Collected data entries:
+-------+
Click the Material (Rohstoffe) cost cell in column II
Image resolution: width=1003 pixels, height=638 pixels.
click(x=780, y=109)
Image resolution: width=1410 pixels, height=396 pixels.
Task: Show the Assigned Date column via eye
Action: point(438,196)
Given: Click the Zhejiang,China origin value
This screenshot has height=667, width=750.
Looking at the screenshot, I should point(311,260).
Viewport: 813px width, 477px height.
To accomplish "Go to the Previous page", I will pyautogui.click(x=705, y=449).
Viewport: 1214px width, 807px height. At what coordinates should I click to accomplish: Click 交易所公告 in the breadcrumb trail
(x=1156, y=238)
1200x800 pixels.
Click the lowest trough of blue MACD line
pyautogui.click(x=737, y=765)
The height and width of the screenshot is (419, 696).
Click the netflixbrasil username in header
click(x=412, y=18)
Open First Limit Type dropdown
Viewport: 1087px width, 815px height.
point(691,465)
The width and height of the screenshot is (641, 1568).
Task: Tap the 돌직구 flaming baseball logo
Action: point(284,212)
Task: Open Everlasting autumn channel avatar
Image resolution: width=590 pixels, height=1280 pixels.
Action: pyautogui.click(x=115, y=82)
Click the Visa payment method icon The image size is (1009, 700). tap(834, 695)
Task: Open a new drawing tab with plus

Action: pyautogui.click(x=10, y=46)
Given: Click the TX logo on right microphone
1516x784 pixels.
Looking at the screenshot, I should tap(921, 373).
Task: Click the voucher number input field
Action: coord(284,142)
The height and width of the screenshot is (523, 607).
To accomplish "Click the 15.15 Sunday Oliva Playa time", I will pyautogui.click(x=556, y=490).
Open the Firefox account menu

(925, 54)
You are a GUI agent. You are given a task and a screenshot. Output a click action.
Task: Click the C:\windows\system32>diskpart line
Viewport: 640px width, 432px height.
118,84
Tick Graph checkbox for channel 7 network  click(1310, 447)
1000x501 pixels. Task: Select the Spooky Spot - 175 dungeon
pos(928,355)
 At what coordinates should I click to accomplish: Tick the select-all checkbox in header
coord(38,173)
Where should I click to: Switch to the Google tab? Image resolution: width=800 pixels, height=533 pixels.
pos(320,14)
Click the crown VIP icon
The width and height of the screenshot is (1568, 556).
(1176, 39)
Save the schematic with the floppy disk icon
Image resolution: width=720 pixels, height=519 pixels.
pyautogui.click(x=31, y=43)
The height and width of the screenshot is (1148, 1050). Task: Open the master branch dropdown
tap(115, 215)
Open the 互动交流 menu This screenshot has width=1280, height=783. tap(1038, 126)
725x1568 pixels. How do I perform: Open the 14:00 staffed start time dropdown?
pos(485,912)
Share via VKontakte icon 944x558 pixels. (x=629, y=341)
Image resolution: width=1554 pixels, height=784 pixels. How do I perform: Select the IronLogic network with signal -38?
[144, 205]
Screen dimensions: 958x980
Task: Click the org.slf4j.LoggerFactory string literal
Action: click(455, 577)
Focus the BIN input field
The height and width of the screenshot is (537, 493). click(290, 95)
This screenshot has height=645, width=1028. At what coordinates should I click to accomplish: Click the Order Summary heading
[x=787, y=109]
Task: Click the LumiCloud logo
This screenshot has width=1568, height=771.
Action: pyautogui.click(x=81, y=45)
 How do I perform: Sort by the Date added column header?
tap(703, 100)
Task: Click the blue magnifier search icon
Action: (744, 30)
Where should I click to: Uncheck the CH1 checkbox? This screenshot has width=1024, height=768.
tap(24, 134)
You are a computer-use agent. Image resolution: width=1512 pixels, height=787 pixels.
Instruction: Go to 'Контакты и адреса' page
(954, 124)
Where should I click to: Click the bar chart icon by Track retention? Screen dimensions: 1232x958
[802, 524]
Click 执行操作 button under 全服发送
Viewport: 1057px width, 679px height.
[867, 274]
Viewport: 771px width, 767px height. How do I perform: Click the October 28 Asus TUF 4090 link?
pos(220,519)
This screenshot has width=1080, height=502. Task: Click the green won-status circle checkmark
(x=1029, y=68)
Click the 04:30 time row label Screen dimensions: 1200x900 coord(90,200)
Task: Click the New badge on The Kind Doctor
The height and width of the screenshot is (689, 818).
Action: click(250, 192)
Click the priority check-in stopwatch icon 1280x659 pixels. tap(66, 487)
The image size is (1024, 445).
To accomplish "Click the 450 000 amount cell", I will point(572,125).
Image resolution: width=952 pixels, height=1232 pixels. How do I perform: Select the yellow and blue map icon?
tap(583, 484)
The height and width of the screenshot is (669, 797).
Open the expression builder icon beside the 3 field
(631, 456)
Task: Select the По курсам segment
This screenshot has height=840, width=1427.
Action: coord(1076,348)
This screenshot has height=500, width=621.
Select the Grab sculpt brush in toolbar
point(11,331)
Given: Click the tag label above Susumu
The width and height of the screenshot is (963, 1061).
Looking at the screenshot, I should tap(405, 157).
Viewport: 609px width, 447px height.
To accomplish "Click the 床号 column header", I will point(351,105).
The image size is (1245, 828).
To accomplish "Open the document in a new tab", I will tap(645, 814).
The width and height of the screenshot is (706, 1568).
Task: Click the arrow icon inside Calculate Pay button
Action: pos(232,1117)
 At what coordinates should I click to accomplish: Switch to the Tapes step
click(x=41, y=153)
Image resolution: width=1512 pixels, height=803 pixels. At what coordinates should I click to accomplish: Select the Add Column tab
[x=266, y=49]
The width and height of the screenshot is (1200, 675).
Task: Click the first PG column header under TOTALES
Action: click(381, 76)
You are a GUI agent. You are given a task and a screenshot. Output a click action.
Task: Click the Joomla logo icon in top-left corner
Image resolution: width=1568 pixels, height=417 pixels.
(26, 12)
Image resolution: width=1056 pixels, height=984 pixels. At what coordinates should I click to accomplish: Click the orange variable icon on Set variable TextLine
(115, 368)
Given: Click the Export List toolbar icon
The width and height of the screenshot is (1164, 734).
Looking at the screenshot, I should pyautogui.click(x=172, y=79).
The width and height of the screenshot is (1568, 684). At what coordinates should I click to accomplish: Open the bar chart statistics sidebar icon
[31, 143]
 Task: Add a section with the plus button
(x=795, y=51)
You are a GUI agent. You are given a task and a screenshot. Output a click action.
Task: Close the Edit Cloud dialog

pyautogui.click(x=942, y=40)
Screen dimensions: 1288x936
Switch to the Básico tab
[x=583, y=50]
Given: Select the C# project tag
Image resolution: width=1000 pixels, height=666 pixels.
+-------+
** WORK ITEM **
A word-for-word copy of all the entries is required.

** ANSWER SPACE **
Click the Material (Rohstoffe) cost cell in column II
Image resolution: width=1003 pixels, height=638 pixels.
click(x=780, y=109)
Image resolution: width=1410 pixels, height=396 pixels.
Task: Show the Assigned Date column via eye
Action: point(438,196)
Given: Click the Zhejiang,China origin value
This screenshot has height=667, width=750.
Looking at the screenshot, I should point(311,260).
Viewport: 813px width, 477px height.
To accomplish "Go to the Previous page", I will pyautogui.click(x=705, y=449).
Viewport: 1214px width, 807px height. At what coordinates should I click to accomplish: Click 交易所公告 in the breadcrumb trail
(x=1156, y=238)
1200x800 pixels.
Click the lowest trough of blue MACD line
pyautogui.click(x=737, y=765)
The height and width of the screenshot is (419, 696).
Click the netflixbrasil username in header
click(x=412, y=18)
Open First Limit Type dropdown
Viewport: 1087px width, 815px height.
point(691,465)
The width and height of the screenshot is (641, 1568).
Task: Tap the 돌직구 flaming baseball logo
Action: point(284,212)
Task: Open Everlasting autumn channel avatar
Image resolution: width=590 pixels, height=1280 pixels.
Action: pyautogui.click(x=115, y=82)
Click the Visa payment method icon The image size is (1009, 700). tap(834, 695)
Task: Open a new drawing tab with plus

Action: pyautogui.click(x=10, y=46)
Given: Click the TX logo on right microphone
1516x784 pixels.
Looking at the screenshot, I should tap(921, 373).
Task: Click the voucher number input field
Action: coord(284,142)
The height and width of the screenshot is (523, 607).
To accomplish "Click the 15.15 Sunday Oliva Playa time", I will pyautogui.click(x=556, y=490).
Open the Firefox account menu

(925, 54)
You are a GUI agent. You are given a task and a screenshot. Output a click action.
Task: Click the C:\windows\system32>diskpart line
Viewport: 640px width, 432px height.
118,84
Tick Graph checkbox for channel 7 network  click(1310, 447)
1000x501 pixels. Task: Select the Spooky Spot - 175 dungeon
pos(928,355)
 At what coordinates should I click to accomplish: Tick the select-all checkbox in header
coord(38,173)
Where should I click to: Switch to the Google tab? Image resolution: width=800 pixels, height=533 pixels.
pos(320,14)
Click the crown VIP icon
The width and height of the screenshot is (1568, 556).
(1176, 39)
Save the schematic with the floppy disk icon
Image resolution: width=720 pixels, height=519 pixels.
pyautogui.click(x=31, y=43)
The height and width of the screenshot is (1148, 1050). Task: Open the master branch dropdown
tap(115, 215)
Open the 互动交流 menu This screenshot has width=1280, height=783. tap(1038, 126)
725x1568 pixels. How do I perform: Open the 14:00 staffed start time dropdown?
pos(485,912)
Share via VKontakte icon 944x558 pixels. (x=629, y=341)
Image resolution: width=1554 pixels, height=784 pixels. How do I perform: Select the IronLogic network with signal -38?
[144, 205]
Screen dimensions: 958x980
Task: Click the org.slf4j.LoggerFactory string literal
Action: click(455, 577)
Focus the BIN input field
The height and width of the screenshot is (537, 493). click(290, 95)
This screenshot has height=645, width=1028. At what coordinates should I click to accomplish: Click the Order Summary heading
[x=787, y=109]
Task: Click the LumiCloud logo
This screenshot has width=1568, height=771.
Action: pyautogui.click(x=81, y=45)
 How do I perform: Sort by the Date added column header?
tap(703, 100)
Task: Click the blue magnifier search icon
Action: (744, 30)
Where should I click to: Uncheck the CH1 checkbox? This screenshot has width=1024, height=768.
tap(24, 134)
You are a computer-use agent. Image resolution: width=1512 pixels, height=787 pixels.
Instruction: Go to 'Контакты и адреса' page
(954, 124)
Where should I click to: Click the bar chart icon by Track retention? Screen dimensions: 1232x958
[802, 524]
Click 执行操作 button under 全服发送
Viewport: 1057px width, 679px height.
[867, 274]
Viewport: 771px width, 767px height. How do I perform: Click the October 28 Asus TUF 4090 link?
pos(220,519)
This screenshot has width=1080, height=502. Task: Click the green won-status circle checkmark
(x=1029, y=68)
Click the 04:30 time row label Screen dimensions: 1200x900 coord(90,200)
Task: Click the New badge on The Kind Doctor
The height and width of the screenshot is (689, 818).
Action: click(250, 192)
Click the priority check-in stopwatch icon 1280x659 pixels. tap(66, 487)
The image size is (1024, 445).
To accomplish "Click the 450 000 amount cell", I will point(572,125).
Image resolution: width=952 pixels, height=1232 pixels. How do I perform: Select the yellow and blue map icon?
tap(583, 484)
The height and width of the screenshot is (669, 797).
Open the expression builder icon beside the 3 field
(631, 456)
Task: Select the По курсам segment
This screenshot has height=840, width=1427.
Action: coord(1076,348)
This screenshot has height=500, width=621.
Select the Grab sculpt brush in toolbar
point(11,331)
Given: Click the tag label above Susumu
The width and height of the screenshot is (963, 1061).
Looking at the screenshot, I should tap(405, 157).
Viewport: 609px width, 447px height.
To accomplish "Click the 床号 column header", I will point(351,105).
The image size is (1245, 828).
To accomplish "Open the document in a new tab", I will tap(645, 814).
The width and height of the screenshot is (706, 1568).
Task: Click the arrow icon inside Calculate Pay button
Action: pos(232,1117)
 At what coordinates should I click to accomplish: Switch to the Tapes step
click(x=41, y=153)
Image resolution: width=1512 pixels, height=803 pixels. At what coordinates should I click to accomplish: Select the Add Column tab
[x=266, y=49]
The width and height of the screenshot is (1200, 675).
Task: Click the first PG column header under TOTALES
Action: click(381, 76)
You are a GUI agent. You are given a task and a screenshot. Output a click action.
Task: Click the Joomla logo icon in top-left corner
Image resolution: width=1568 pixels, height=417 pixels.
(26, 12)
Image resolution: width=1056 pixels, height=984 pixels. At what coordinates should I click to accomplish: Click the orange variable icon on Set variable TextLine
(115, 368)
Given: Click the Export List toolbar icon
The width and height of the screenshot is (1164, 734).
Looking at the screenshot, I should pyautogui.click(x=172, y=79).
The width and height of the screenshot is (1568, 684). At what coordinates should I click to accomplish: Open the bar chart statistics sidebar icon
[31, 143]
 Task: Add a section with the plus button
(x=795, y=51)
You are a GUI agent. You are given a task and a screenshot. Output a click action.
Task: Close the Edit Cloud dialog

pyautogui.click(x=942, y=40)
Screen dimensions: 1288x936
Switch to the Básico tab
[x=583, y=50]
Given: Select the C# project tag
Image resolution: width=1000 pixels, height=666 pixels.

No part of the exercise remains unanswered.